The nature of bubbles

A steep and sustained price rise and then its precipitous collapse, both unrelated to the asset's properties - that is the pattern of events which has characterised hundreds of episodes from the "South Sea Bubble" of the 17th century to the housing bubbles of the early 21st century. There is no objective way of assessing the truth of any of the various explanations that have been advanced for them. Their "information cascade" component has been observed in other contexts [1], and the "herding" behaviour that they exhibit[2] has characterised the conduct of the subjects of many experimental studies of human behaviour[3]. One surge in share prices has been termed "irrational exuberance"[4], and that term has since been applied to other episodes, but whether the word "irrational" is really justified turns on the choice of interpretation. Such behaviour has been attributed to ill-informed noise traders, but John Maynard Keynes, himself a successful investor, has attributed it also to professional investors:

"professional investment may be likened to those newspaper competitions in which the competitors have to pick out the six prettiest faces from a hundred photographs, the prize being awarded to the competitor whose choice most nearly corresponds to the average preferences of the competitors as a whole; so that each competitor has to pick, not those faces which he himself finds prettiest, but those which he thinks likeliest to catch the fancy of the other competitors, all of whom are looking at the problem from the same point of view." [5]

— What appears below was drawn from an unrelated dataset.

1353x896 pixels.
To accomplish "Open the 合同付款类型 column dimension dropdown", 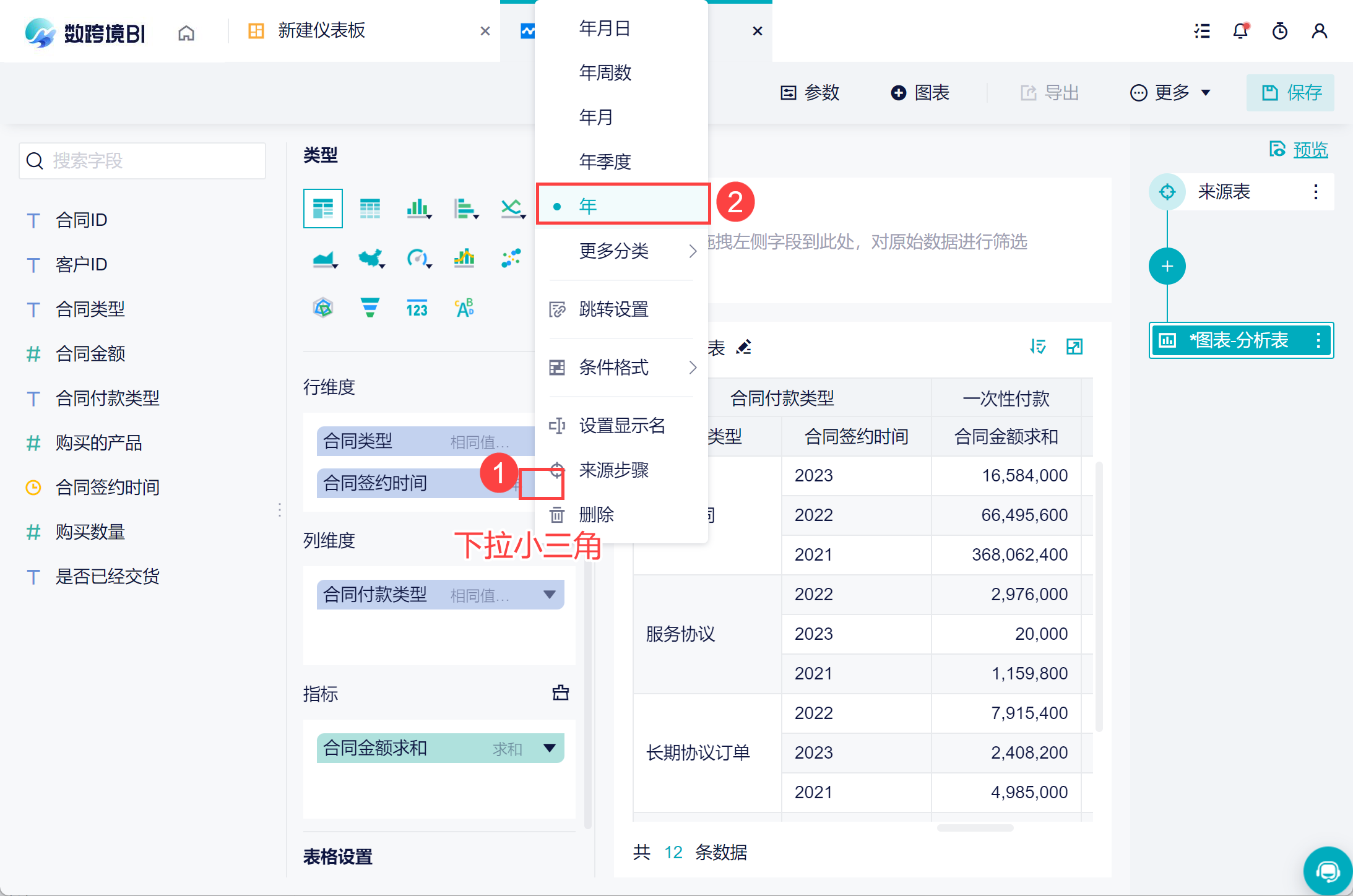I will [549, 595].
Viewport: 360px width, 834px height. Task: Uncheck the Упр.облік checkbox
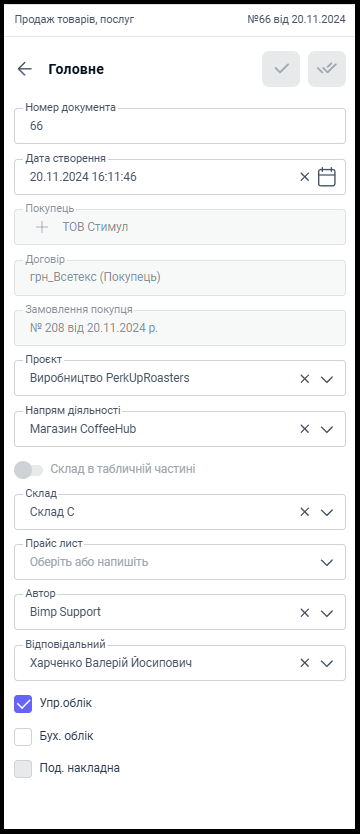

Keynes' insight was supported by an NBER paper by David Scharfstein and others, which demonstrates by means of a model that herding can occur even if all the investors act rationally [6], and by another model created by Andrei Shleifer, showing the effect s of introducing noise traders [7].

The routine use of stop-loss orders (that probably contributes strongly to the speed of decline when a stock exchange bubble bursts, and is itself a form of herding behaviour), is widely practised by professional investors [8].

Examples from history

An account of bubbles in the 18th century, including "The Mississippi Scheme", "The South-Sea Bubble", and "Tulipomania" was published in 1852 [9]

Typical consequences

Frederic Mishkin has identified two categories of asset-price bubble[10]:-

  • "credit boom bubbles", in which expectations of increases in the price of some assets, lead investors to borrow against the security of those assets, increasing their demand, and enabling them to use the assets to obtain more credit and increase their leverage, in a positive feedback loop which continues until the bubble bursts. The losses then suffered lead to de-leveraging, a credit crunch, reductions in business investment and consumer expenditure, and a fall in economic activity.
  • "pure irrational exuberance bubbles", not involving leveraging and de-leveraging, which do not result in a credit crunch or cause any substantial reduction in economic activity.

The house price bubble that led to the crash of 2009 was an example of the former category, and the relatively benign "dot.com" bubble was an example of the second category.

Leading indicators

Asset price bubbles are easy to identify after they have burst, but difficult to distinguish before that happens.